• Supplied information:

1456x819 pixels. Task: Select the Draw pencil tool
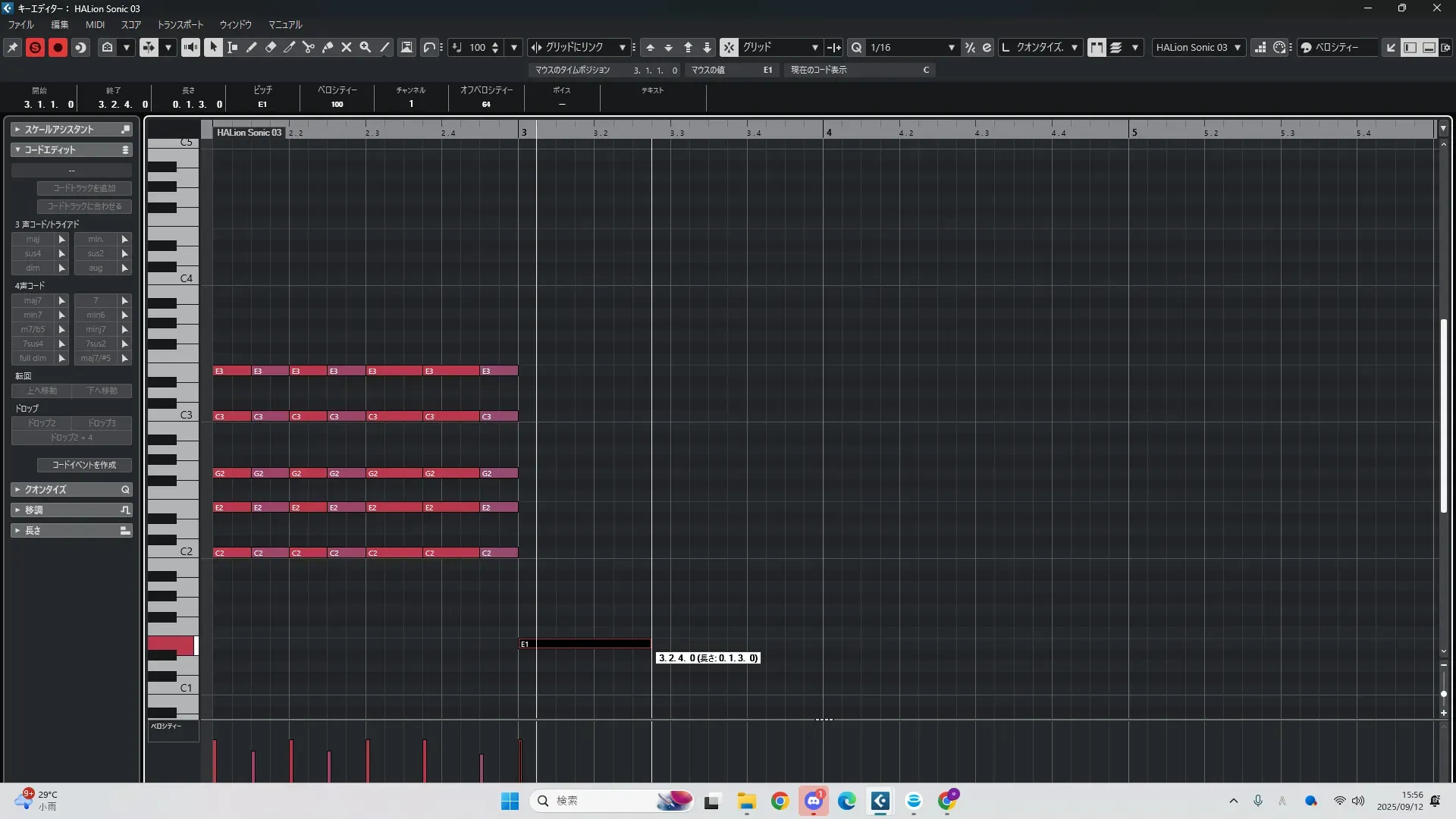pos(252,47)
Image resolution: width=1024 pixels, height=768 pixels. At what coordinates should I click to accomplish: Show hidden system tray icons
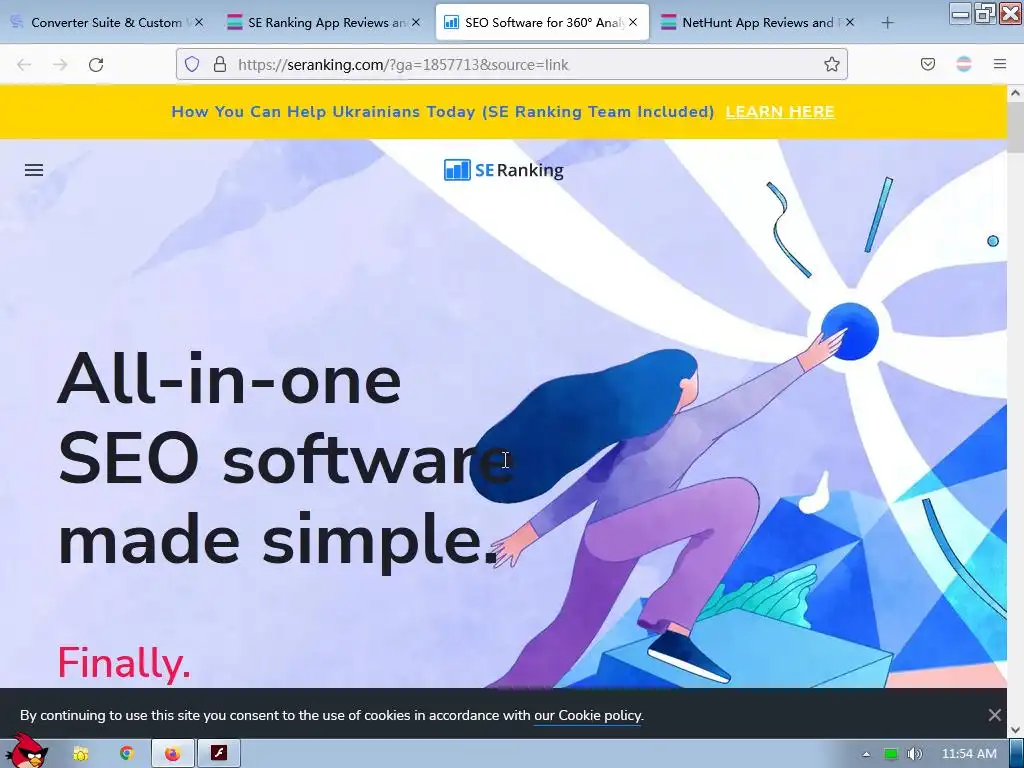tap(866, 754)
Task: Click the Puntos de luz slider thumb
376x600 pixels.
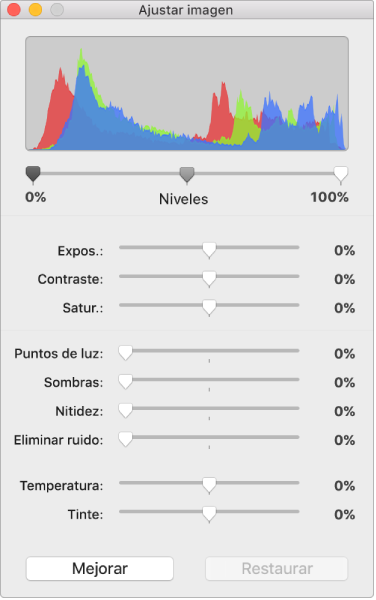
--
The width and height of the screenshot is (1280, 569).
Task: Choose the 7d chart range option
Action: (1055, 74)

• Do this:
Can you recast the material, starting at the line containing "1456x819 pixels. Task: Select" and ending at the line containing "tap(866, 754)", as a JSON list of strings with one string per line, skipping blank lines and leaving out the pictures?

• Full solution:
[
  "1456x819 pixels. Task: Select the Draw pencil tool",
  "pos(252,47)",
  "Image resolution: width=1024 pixels, height=768 pixels. At what coordinates should I click to accomplish: Show hidden system tray icons",
  "tap(866, 754)"
]